The observed effect, i. e. the change of melatonin concentration in the blood of the experimental animals, is far from a possible primary interaction between an electromagnetic field and living organisms. The question of how the first step of an interaction takes place has not been solved even partially by the so called established sciences.

This is one reason for the extremely divergent opinions on the question whether electrosmog exists at all, and if it does, whether living organisms may be harmed by it. Recently these shortcomings were pointed out in important reviews (1, 2) in renowned scientific journals.

As long as there is no theory on the subject of bioenergetic information which makes statements on all intermediate steps from the regulatory system up to biochemical changes, a discussion taking scientific assumptions into account is not very helpful.

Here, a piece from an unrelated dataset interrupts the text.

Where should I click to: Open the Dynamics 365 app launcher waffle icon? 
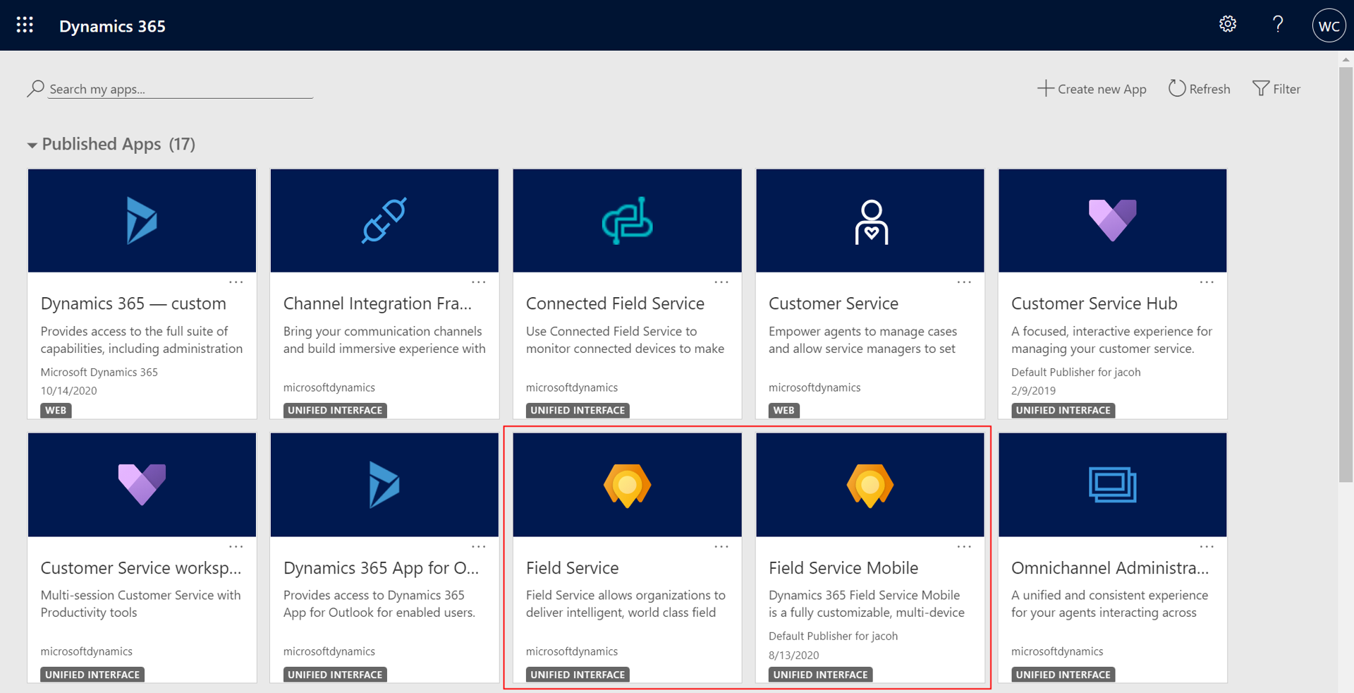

Therefore investigations are necessary to clearly explain the first step of interaction between a living organism and biogenic information carrying electromagnetic fields. Questions like the following should be answered:

  • Which structural and biochemical changes occur when an organism interacts with a purely electrostatic field or a purely magnetic field?
  • Can a primary effect only be observed when electromagnetic alternating fields are involved?

Further, i. e. more complex interrelations between energetic regulatory systems and biochemical processes in living organisms can only be cleared up when questions like the above have been answered clearly and underpinned by experimental duplication.

My suggestion is therefore:

Work on the basics of the interrelation between electromagnetic fields and living organisms first. Depending on the results, an underpinned and logical model of bioenergetic information systems will result automatically.

If there is enough time left I will demonstrate that this is possible by using a practical example.


1. Repacholi, Michael H. and B. Greenebaum. Interaction of static and extremely low frequency electric and magnetic fields with living systems: Health effects and research needs. Bioelectromagnetics, volume 20 issue 3 (1999), pp. 133—160.
2. Brent, Robert L. Reproductive and teratologic effects of low frequency electromagnetic fields: A review of in vivo and in vitro studies using animal models. Teratology volume 59 issue 4 (1999), pp. 261-289.